Obéissant à des lois, les genres sont à ses yeux des structures figées qui, comme le langage et ses règles syntaxiques, pèsent sur la pensée et empêchent donc l’écriture de se déployer librement. Or, de celles-ci, l’écrivain ne peut se dégager totalement : c’est ce que souligne, dans l’oeuvre de Michaux, leur association récurrente à un ennemi, à un adversaire qui « ne vous laisse que quelques coups heureux[3] ». Pour parvenir à désarticuler ces structures piégeantes, il faut les prendre de vitesse, leur opposer la force subversive du mouvement que le cinéma muet, avec ses personnages agités et son rythme trépidant, a rendue visible. Michaux met effectivement au point, nous allons le voir, des stratégies énonciatives inspirées par les gestes à la fois agressifs et indifférents que le personnage de vagabond incarné par Charlie Chaplin oppose aux conduites réglées par les conventions sociales.

L’hypothèse d’une influence du cinéma muet sur la façon dont Michaux conçoit l’écriture n’est pas nouvelle.
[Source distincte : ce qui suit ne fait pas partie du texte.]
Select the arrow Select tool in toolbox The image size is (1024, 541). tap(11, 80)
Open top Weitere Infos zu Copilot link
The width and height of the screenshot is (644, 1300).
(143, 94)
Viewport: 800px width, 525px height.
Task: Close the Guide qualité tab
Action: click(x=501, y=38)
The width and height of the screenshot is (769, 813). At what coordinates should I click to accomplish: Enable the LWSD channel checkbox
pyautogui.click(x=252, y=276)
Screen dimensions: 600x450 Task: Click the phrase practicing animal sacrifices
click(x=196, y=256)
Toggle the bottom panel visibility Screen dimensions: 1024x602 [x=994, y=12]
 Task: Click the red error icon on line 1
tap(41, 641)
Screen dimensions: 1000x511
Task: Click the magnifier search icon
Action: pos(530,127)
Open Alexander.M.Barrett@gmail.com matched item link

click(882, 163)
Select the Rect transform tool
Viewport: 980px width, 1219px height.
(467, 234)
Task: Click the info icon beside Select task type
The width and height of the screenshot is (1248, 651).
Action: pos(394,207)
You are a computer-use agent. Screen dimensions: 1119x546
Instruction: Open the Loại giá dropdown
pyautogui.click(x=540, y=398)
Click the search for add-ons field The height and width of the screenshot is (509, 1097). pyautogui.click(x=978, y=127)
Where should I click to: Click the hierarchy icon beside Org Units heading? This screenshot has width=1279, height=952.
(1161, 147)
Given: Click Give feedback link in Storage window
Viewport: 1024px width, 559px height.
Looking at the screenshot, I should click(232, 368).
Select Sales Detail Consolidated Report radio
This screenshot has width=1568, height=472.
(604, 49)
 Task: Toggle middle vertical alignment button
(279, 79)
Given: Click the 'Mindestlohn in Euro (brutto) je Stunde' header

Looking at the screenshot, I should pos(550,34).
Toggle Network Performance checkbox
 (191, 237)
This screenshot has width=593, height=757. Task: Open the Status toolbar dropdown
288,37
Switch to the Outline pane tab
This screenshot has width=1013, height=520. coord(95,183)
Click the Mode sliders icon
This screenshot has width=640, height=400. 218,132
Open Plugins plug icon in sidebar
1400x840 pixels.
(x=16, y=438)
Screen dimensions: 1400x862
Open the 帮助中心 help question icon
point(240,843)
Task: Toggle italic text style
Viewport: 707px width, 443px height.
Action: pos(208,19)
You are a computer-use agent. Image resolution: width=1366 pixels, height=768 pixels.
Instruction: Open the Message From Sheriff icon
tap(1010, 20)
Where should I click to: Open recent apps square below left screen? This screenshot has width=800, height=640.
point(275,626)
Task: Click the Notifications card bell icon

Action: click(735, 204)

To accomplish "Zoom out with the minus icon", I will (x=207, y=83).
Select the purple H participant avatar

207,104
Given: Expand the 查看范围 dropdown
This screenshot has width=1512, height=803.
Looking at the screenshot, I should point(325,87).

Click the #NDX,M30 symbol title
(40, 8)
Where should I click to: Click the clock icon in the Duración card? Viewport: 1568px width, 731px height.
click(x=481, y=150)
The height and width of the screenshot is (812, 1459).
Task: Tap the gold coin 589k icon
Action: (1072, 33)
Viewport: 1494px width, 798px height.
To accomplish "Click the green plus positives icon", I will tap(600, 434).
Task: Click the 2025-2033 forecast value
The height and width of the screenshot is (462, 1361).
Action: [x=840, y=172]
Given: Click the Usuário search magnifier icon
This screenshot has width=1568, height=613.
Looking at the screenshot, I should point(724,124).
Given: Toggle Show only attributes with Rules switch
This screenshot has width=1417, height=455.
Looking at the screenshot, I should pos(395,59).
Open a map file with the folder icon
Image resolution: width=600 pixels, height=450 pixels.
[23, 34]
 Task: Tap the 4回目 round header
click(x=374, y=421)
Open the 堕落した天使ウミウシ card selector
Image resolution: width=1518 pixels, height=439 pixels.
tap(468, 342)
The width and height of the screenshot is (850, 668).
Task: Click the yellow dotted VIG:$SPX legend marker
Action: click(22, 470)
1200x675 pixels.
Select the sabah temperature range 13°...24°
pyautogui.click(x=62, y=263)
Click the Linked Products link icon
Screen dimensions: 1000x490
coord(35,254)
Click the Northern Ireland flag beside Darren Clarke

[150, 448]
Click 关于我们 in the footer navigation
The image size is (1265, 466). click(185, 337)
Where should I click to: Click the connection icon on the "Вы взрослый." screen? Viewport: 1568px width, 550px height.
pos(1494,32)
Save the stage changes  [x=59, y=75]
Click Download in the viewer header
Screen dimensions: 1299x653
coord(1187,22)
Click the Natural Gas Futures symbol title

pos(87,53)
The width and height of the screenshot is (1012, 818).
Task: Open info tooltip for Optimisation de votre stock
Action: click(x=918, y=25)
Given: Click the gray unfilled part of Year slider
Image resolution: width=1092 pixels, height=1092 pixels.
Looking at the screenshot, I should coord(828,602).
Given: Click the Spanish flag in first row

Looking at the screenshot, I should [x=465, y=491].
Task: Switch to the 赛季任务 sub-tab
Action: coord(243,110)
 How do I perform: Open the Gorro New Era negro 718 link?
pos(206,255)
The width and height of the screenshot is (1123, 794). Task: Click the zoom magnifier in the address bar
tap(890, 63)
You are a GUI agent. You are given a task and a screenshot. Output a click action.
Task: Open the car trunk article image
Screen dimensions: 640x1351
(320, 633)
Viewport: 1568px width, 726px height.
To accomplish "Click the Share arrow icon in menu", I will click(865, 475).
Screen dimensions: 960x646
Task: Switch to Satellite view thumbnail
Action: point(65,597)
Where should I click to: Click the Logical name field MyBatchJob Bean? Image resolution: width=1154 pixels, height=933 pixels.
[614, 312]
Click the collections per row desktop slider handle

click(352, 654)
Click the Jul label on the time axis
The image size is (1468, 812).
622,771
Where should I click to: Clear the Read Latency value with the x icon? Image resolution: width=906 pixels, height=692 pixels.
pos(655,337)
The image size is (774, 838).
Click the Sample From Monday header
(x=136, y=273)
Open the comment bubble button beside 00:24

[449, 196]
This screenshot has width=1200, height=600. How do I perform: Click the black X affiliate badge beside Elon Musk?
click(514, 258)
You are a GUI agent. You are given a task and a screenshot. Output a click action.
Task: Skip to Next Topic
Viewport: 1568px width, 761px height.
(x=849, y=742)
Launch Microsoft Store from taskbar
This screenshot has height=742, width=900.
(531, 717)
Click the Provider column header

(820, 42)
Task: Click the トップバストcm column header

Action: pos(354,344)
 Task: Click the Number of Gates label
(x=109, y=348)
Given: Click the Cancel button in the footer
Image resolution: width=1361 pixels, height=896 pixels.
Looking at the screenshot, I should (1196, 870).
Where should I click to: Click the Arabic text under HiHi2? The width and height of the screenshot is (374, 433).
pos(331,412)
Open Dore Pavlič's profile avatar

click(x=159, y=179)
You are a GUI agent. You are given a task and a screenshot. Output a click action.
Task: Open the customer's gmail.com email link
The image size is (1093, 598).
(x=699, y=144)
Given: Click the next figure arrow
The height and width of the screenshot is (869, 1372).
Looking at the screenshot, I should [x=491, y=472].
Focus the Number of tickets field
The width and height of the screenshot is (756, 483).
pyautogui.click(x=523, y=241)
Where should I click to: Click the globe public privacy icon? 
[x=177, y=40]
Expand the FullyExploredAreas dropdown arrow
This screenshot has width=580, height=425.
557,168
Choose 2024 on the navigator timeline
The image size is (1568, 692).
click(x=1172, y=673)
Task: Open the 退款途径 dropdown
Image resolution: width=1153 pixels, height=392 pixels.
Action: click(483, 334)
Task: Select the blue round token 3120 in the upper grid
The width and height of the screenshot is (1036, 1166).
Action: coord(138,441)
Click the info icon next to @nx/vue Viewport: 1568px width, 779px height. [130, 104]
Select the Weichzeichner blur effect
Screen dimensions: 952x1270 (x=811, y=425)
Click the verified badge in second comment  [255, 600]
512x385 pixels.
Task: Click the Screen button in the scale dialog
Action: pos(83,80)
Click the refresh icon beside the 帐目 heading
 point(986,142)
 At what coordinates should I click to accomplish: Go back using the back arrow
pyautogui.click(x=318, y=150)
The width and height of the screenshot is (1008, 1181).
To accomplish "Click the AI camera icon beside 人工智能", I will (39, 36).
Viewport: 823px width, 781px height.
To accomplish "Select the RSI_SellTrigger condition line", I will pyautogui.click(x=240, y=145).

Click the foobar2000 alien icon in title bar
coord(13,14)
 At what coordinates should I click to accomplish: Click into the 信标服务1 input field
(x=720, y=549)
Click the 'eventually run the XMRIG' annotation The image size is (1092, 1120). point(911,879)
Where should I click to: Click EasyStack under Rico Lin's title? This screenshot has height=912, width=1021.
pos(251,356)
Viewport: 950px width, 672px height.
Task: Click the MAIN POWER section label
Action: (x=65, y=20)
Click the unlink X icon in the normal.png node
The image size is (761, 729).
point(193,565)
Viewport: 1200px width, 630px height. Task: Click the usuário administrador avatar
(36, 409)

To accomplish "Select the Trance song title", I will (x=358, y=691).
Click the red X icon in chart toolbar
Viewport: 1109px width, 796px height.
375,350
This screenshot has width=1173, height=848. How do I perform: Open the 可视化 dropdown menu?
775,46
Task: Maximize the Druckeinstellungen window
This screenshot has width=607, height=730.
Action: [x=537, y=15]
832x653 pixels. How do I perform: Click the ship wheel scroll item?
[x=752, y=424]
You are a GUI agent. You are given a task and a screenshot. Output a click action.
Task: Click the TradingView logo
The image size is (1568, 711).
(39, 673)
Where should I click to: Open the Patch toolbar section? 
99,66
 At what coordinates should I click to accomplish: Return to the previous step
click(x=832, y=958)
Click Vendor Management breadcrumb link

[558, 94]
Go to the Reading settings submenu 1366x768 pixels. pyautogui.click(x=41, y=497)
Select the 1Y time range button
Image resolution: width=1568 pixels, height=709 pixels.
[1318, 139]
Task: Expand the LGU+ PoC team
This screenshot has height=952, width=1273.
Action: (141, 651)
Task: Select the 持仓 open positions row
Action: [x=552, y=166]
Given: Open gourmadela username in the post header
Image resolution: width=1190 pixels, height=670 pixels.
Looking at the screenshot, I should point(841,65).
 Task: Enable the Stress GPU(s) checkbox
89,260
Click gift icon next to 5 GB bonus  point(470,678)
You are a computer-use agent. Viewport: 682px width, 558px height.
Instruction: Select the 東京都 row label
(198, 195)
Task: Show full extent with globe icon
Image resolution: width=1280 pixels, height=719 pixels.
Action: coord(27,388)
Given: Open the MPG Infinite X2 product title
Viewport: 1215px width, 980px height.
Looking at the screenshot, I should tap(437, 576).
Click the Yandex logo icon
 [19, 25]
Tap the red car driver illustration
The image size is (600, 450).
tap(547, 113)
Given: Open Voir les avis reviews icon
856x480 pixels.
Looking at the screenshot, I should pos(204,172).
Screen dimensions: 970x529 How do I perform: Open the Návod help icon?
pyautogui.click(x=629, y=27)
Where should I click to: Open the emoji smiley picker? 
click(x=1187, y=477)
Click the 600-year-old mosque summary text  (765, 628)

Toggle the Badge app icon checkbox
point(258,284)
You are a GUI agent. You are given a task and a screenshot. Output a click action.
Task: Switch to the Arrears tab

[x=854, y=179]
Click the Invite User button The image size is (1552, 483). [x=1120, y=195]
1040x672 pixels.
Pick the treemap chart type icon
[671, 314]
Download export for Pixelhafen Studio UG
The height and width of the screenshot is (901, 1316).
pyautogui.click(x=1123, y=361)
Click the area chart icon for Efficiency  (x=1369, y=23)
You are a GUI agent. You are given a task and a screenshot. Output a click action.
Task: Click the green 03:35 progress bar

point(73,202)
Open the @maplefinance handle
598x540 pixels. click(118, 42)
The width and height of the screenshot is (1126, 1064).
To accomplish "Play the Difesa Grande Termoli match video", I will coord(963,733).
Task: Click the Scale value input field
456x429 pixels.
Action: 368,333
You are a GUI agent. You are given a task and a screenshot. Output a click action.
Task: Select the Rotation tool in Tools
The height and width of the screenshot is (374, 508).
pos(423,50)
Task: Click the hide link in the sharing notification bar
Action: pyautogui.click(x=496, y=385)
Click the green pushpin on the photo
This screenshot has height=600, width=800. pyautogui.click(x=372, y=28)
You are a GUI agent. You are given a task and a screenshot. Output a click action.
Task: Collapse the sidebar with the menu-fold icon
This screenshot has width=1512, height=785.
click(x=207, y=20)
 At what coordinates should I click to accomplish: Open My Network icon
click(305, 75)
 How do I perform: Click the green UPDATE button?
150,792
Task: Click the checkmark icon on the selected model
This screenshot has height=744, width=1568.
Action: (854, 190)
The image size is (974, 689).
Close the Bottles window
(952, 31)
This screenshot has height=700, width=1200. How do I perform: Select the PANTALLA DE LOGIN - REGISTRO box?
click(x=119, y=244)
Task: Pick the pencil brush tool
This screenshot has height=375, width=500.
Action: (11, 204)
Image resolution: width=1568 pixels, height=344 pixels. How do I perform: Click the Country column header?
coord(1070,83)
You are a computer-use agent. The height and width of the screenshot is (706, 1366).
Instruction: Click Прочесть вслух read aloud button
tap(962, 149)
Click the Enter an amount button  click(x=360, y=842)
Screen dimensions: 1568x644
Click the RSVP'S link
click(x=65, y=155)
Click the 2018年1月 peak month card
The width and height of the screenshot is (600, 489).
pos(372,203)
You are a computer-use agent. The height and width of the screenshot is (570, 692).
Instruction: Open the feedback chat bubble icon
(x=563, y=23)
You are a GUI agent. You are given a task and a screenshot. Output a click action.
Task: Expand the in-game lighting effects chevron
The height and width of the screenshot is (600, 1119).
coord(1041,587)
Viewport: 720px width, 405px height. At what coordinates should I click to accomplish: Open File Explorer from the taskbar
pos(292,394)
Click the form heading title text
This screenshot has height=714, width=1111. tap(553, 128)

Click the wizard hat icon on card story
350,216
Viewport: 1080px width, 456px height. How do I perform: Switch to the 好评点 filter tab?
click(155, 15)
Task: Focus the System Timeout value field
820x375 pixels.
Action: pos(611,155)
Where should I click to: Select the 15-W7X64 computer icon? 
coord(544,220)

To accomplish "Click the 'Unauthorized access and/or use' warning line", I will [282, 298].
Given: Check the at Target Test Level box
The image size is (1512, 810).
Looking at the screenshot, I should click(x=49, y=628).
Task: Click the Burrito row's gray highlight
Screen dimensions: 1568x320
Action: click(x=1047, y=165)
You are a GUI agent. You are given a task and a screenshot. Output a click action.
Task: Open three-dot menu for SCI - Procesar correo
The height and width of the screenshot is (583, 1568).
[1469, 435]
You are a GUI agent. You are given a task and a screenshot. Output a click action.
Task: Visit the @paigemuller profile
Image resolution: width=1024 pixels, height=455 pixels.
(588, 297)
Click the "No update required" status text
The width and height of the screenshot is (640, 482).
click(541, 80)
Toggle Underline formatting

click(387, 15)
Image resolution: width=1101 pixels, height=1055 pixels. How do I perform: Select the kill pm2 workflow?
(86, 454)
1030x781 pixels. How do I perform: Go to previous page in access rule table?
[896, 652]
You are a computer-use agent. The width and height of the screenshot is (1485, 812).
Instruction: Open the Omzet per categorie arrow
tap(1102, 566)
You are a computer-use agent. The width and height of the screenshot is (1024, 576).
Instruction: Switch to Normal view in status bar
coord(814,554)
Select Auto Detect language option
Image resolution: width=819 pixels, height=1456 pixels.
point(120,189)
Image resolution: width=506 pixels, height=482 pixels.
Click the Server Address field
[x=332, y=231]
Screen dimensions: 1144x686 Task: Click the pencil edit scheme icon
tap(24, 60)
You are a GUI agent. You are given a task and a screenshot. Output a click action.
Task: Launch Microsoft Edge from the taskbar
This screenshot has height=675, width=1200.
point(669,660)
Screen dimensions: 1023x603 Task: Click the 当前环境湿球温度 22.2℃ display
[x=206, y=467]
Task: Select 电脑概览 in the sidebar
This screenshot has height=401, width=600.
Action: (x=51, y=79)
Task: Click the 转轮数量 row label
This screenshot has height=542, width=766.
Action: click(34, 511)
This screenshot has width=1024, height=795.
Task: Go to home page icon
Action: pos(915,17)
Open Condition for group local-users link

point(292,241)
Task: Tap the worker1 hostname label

En 1976, Jean-Claude Mathieu relevait déjà une parenté entre les aventures de Plume et celles de Charlot[4] ; Claude Mourier a ensuite démontré le caractère cinématographique d’autres textes écrits au tournant des années 1930 : bien qu’il n’ait pas encore signé, comme certains écrivains[5], de poèmes cinématographiques ou de scénarios, Michaux multiplie déjà les raccourcis narratifs pour rivaliser avec le rythme rapide des slapstick américains[6]. Dans les pages suivantes, nous proposons de compléter cette lecture en démontrant que les qualités attribuées par l’écrivain au personnage de Chaplin sont aussi celles qui lui ont permis de s’armer contre les genres littéraires. En analysant des extraits de ses premiers ouvrages (Plume, Mes propriétés, Ecuador) à la lumière de ses considérations sur le cinéma et, plus particulièrement, des propositions développées dans un article consacré à Charlot (« Notre frère Charlie », 1924), nous verrons en effet qu’il ne s’agit pas simplement d’écrire vite, mais aussi de porter atteinte aux modèles génériques par déformations et court-circuitages.

Le cinéma, un modèle d’écriture

Pour traduire la vitesse du flux pensant ou « dire la chair du corps sans la pétrifier[7] », il faudrait idéalement dégager l’écriture de tout modèle, de « toute forme qui pourrait l’enserrer et l’immobiliser[8] ». Or, à lire attentivement les textes de Michaux, on comprend que celui-ci ne croit pas en la possibilité d’écrire sans être influencé par les codes génériques. De la même façon qu’elle s’arrime au concept philosophique de tabula rasa tout en dénonçant son impossibilité effective, son oeuvre formule le voeu de se déprendre des modèles littéraires mais démontre, en même temps, le caractère illusoire de ce projet : à l’écrivain désireux de prendre le large ne s’offre aucune perspective d’échappée, seulement des occasions de lutte, menant au mieux à une altération des modèles génériques. Conscient de ne pouvoir s’affranchir de l’influence de ceux-ci, Michaux prend effectivement le parti d’écrire contre, c’est-à-dire de les attaquer, par les moyens conjugués de la déformation expressive[9] et du court-circuitage.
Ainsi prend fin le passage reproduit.